:: DATA SUPPLIED

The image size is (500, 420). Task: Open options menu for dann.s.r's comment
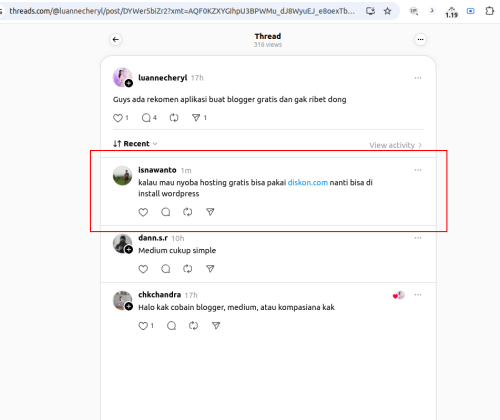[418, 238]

::::
:: DATA SUPPLIED

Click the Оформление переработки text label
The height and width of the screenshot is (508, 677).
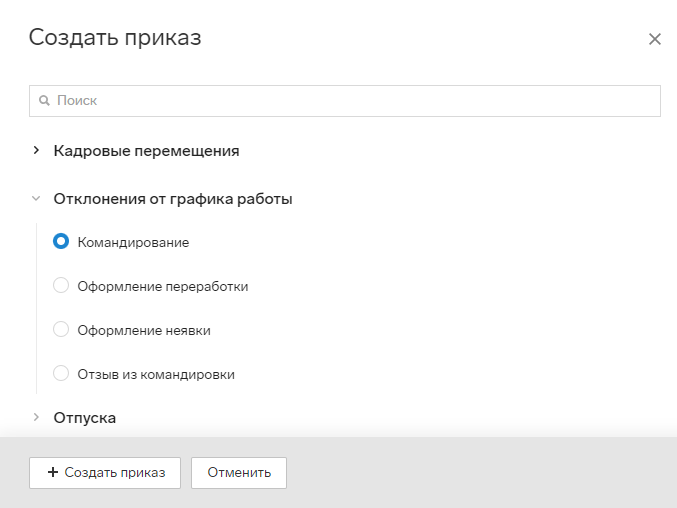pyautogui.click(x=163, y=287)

::::

▶ WHAT IS NEEDED:
Collect every line of the items above that contains the string "dann", treating uppercase and lowercase letters as distinct.

▶ FULL ANSWER:
The image size is (500, 420). Task: Open options menu for dann.s.r's comment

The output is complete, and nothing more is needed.